Another sensitive issue is that landlocked Paraguay must negotiate with Argentina transit conditions, since the country is now isolated by air, river and land, pointed out Pettengill.
Argentina’s veterinary health officials declared a “state of sanitary alert” and intensified controls at Paraguay border crossings. According to Argentina’s Official Gazette, the alert will affect “the whole national territory due the foot-and-mouth disease outbreak detected in the Paraguayan district of San Pedro”.
This means Argentina has suspended imports of all products from Paraguay that could facilitate the entrance of the virus into the country.
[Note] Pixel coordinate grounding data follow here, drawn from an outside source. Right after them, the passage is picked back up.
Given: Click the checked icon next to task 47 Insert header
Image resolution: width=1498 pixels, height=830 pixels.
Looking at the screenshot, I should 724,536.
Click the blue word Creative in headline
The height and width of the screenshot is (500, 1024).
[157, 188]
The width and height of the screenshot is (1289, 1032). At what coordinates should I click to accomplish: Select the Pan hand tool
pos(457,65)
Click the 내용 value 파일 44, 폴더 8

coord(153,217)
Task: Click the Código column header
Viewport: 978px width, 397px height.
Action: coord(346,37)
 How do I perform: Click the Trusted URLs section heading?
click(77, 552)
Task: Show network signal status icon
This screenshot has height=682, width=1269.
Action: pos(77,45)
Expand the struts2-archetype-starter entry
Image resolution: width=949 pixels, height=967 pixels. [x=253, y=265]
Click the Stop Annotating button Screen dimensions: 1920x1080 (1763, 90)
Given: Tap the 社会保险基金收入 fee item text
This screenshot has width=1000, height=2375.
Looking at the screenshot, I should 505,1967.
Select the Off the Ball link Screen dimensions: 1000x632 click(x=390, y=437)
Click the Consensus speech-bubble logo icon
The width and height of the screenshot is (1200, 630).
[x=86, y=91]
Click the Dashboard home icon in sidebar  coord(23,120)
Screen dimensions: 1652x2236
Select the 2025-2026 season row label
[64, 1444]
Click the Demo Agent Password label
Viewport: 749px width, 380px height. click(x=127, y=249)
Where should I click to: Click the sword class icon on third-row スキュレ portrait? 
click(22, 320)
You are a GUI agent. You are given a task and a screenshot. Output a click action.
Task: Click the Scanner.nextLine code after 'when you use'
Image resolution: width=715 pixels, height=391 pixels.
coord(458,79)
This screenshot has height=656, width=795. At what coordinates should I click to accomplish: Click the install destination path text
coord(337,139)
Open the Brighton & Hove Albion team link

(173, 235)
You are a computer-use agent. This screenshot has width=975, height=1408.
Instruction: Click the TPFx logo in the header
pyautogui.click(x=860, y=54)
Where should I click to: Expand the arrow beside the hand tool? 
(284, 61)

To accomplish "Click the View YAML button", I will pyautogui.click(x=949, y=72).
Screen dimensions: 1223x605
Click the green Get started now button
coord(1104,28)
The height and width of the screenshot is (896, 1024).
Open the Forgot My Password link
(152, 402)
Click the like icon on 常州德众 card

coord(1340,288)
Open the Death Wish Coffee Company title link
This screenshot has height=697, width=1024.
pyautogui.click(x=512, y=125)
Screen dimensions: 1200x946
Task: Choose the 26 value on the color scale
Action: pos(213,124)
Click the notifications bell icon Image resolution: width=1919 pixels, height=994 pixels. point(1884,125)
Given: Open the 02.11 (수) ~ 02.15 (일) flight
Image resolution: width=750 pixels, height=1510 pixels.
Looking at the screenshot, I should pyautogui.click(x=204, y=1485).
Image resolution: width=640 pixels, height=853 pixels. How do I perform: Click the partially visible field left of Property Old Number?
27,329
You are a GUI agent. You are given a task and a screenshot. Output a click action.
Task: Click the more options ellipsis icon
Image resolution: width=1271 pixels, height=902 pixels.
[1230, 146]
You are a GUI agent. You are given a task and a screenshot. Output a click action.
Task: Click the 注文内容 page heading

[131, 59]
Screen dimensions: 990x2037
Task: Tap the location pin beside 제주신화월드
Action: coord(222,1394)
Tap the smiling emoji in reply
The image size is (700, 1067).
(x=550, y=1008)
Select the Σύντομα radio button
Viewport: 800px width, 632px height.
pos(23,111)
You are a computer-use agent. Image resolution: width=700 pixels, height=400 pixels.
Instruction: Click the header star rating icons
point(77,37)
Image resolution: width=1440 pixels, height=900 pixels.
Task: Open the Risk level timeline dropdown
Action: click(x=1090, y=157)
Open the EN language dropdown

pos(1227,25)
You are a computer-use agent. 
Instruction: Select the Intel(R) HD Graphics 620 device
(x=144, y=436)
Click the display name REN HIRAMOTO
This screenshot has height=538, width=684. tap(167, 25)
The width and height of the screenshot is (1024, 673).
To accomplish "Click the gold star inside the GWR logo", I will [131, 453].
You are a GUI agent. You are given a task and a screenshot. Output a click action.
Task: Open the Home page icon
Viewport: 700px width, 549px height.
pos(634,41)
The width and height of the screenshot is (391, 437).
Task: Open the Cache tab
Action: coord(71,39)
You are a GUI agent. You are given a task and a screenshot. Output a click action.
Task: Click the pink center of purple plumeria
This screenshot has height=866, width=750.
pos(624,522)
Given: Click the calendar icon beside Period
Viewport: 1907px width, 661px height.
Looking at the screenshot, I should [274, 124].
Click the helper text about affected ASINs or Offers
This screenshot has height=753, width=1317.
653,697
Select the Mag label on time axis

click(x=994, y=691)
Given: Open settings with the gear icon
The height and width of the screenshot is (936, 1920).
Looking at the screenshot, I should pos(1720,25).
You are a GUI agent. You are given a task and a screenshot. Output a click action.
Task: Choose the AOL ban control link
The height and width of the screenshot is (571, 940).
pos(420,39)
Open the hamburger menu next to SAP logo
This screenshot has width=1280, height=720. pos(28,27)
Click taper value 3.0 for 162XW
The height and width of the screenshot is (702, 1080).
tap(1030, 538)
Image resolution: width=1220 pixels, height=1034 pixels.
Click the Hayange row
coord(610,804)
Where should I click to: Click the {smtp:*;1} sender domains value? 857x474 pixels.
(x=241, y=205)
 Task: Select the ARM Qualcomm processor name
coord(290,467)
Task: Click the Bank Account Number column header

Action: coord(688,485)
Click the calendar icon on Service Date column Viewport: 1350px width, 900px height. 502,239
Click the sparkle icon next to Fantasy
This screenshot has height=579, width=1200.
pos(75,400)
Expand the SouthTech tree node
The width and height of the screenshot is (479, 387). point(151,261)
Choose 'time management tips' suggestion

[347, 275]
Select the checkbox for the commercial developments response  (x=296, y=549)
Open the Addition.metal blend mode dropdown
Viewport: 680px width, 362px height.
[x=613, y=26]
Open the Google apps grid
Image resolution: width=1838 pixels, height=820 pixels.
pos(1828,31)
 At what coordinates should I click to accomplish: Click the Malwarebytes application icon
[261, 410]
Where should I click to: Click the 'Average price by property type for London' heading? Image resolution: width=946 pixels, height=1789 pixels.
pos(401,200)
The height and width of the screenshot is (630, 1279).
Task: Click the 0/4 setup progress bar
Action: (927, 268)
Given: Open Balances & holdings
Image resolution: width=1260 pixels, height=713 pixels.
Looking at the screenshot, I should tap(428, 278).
This creates an additional problem because of the 180 fridge trucks with an estimated 4.500 tons of beef blocked at the Chilean border, even when the beef was dispatched at least three weeks before the outbreak report.
“Let’s hope we can reach an agreement with Chile and Argentina”, underlined the Paraguayan meat dealer.
When asked about the causes for the outbreak Pettengill said that at the moment it was more important “to stamp out the fire than finding culprits”, but discarded problems with the vaccination.
“I’m no expert, but it is simple logics. If we have 13 million head of cattle and they all use the same vaccine, how do you explain that a small batch went wrong?
Meantime veterinary officials and experts are working in the area isolated because of the outbreak and said it was ‘premature’ to blame the vaccine.
“We’ve checked that all the vaccine doses had been correctly certified, and the farmer involved complied with the vaccination calendar on time and form, so honestly it’s too early and we don’t know why the FMD outbreak” said Carlos Simon Carlos Simón Van Humbeck, head of the Animal Quality and Health Services.
The outbreak was confirmed in 13 cattle last Sunday and all livestock which was in contact has been terminated. Another 800 head were to be sacrificed in coming hours, reported the veterinary officials.